THE EXERCISE. Copy each of the following items exactly as it appears.
* Begin MATERIAL TO PROCESS *
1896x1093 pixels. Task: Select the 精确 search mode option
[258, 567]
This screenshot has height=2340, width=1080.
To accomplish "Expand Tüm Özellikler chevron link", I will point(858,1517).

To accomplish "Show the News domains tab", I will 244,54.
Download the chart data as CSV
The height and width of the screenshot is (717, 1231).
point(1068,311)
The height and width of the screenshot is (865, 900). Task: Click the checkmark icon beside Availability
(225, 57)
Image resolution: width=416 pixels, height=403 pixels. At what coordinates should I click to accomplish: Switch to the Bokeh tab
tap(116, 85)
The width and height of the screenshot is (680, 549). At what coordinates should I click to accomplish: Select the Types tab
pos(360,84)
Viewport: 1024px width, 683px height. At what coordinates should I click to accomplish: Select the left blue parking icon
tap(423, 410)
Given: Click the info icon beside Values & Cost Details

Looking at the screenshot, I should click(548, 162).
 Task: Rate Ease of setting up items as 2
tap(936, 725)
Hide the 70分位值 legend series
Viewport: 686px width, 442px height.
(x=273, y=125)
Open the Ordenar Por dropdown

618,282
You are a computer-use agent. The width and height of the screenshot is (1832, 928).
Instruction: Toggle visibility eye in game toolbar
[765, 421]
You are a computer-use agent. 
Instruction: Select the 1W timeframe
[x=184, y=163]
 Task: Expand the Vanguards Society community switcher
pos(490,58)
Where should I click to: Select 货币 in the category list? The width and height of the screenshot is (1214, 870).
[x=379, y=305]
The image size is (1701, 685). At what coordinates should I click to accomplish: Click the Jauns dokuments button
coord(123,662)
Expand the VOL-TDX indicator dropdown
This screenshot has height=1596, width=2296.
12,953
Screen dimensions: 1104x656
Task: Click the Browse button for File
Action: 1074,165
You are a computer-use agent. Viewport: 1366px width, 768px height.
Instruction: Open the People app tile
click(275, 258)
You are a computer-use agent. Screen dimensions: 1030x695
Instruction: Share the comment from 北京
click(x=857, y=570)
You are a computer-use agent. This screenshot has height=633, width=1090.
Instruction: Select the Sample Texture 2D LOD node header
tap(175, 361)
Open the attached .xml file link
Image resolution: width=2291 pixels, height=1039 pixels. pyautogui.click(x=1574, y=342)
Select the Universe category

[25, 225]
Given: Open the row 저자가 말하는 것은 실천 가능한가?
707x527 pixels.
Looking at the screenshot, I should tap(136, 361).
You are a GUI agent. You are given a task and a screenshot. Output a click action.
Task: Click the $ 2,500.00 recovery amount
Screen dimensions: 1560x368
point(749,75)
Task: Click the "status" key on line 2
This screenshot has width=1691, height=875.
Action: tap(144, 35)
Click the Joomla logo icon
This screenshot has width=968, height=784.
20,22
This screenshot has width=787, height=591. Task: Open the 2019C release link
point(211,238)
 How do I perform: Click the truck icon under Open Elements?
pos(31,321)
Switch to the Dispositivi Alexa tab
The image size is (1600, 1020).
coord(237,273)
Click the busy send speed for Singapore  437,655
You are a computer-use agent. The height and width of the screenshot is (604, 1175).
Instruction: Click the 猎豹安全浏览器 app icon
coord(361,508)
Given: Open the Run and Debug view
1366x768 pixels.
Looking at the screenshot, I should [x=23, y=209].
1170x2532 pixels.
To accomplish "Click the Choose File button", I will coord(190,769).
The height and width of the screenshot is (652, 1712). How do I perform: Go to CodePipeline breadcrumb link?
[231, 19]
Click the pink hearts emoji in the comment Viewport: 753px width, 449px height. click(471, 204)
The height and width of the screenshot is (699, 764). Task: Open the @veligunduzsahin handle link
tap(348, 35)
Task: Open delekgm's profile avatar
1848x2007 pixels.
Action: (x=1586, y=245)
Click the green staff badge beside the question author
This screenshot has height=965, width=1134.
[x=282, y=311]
* End MATERIAL TO PROCESS *
SOLUTION TO THE EXERCISE.
1896x1093 pixels. Task: Select the 精确 search mode option
[258, 567]
This screenshot has height=2340, width=1080.
To accomplish "Expand Tüm Özellikler chevron link", I will point(858,1517).

To accomplish "Show the News domains tab", I will 244,54.
Download the chart data as CSV
The height and width of the screenshot is (717, 1231).
point(1068,311)
The height and width of the screenshot is (865, 900). Task: Click the checkmark icon beside Availability
(225, 57)
Image resolution: width=416 pixels, height=403 pixels. At what coordinates should I click to accomplish: Switch to the Bokeh tab
tap(116, 85)
The width and height of the screenshot is (680, 549). At what coordinates should I click to accomplish: Select the Types tab
pos(360,84)
Viewport: 1024px width, 683px height. At what coordinates should I click to accomplish: Select the left blue parking icon
tap(423, 410)
Given: Click the info icon beside Values & Cost Details

Looking at the screenshot, I should click(548, 162).
 Task: Rate Ease of setting up items as 2
tap(936, 725)
Hide the 70分位值 legend series
Viewport: 686px width, 442px height.
(x=273, y=125)
Open the Ordenar Por dropdown

618,282
You are a computer-use agent. The width and height of the screenshot is (1832, 928).
Instruction: Toggle visibility eye in game toolbar
[765, 421]
You are a computer-use agent. 
Instruction: Select the 1W timeframe
[x=184, y=163]
 Task: Expand the Vanguards Society community switcher
pos(490,58)
Where should I click to: Select 货币 in the category list? The width and height of the screenshot is (1214, 870).
[x=379, y=305]
The image size is (1701, 685). At what coordinates should I click to accomplish: Click the Jauns dokuments button
coord(123,662)
Expand the VOL-TDX indicator dropdown
This screenshot has height=1596, width=2296.
12,953
Screen dimensions: 1104x656
Task: Click the Browse button for File
Action: 1074,165
You are a computer-use agent. Viewport: 1366px width, 768px height.
Instruction: Open the People app tile
click(275, 258)
You are a computer-use agent. Screen dimensions: 1030x695
Instruction: Share the comment from 北京
click(x=857, y=570)
You are a computer-use agent. This screenshot has height=633, width=1090.
Instruction: Select the Sample Texture 2D LOD node header
tap(175, 361)
Open the attached .xml file link
Image resolution: width=2291 pixels, height=1039 pixels. pyautogui.click(x=1574, y=342)
Select the Universe category

[25, 225]
Given: Open the row 저자가 말하는 것은 실천 가능한가?
707x527 pixels.
Looking at the screenshot, I should tap(136, 361).
You are a GUI agent. You are given a task and a screenshot. Output a click action.
Task: Click the $ 2,500.00 recovery amount
Screen dimensions: 1560x368
point(749,75)
Task: Click the "status" key on line 2
This screenshot has width=1691, height=875.
Action: tap(144, 35)
Click the Joomla logo icon
This screenshot has width=968, height=784.
20,22
This screenshot has width=787, height=591. Task: Open the 2019C release link
point(211,238)
 How do I perform: Click the truck icon under Open Elements?
pos(31,321)
Switch to the Dispositivi Alexa tab
The image size is (1600, 1020).
coord(237,273)
Click the busy send speed for Singapore  437,655
You are a computer-use agent. The height and width of the screenshot is (604, 1175).
Instruction: Click the 猎豹安全浏览器 app icon
coord(361,508)
Given: Open the Run and Debug view
1366x768 pixels.
Looking at the screenshot, I should [x=23, y=209].
1170x2532 pixels.
To accomplish "Click the Choose File button", I will coord(190,769).
The height and width of the screenshot is (652, 1712). How do I perform: Go to CodePipeline breadcrumb link?
[231, 19]
Click the pink hearts emoji in the comment Viewport: 753px width, 449px height. click(471, 204)
The height and width of the screenshot is (699, 764). Task: Open the @veligunduzsahin handle link
tap(348, 35)
Task: Open delekgm's profile avatar
1848x2007 pixels.
Action: (x=1586, y=245)
Click the green staff badge beside the question author
This screenshot has height=965, width=1134.
[x=282, y=311]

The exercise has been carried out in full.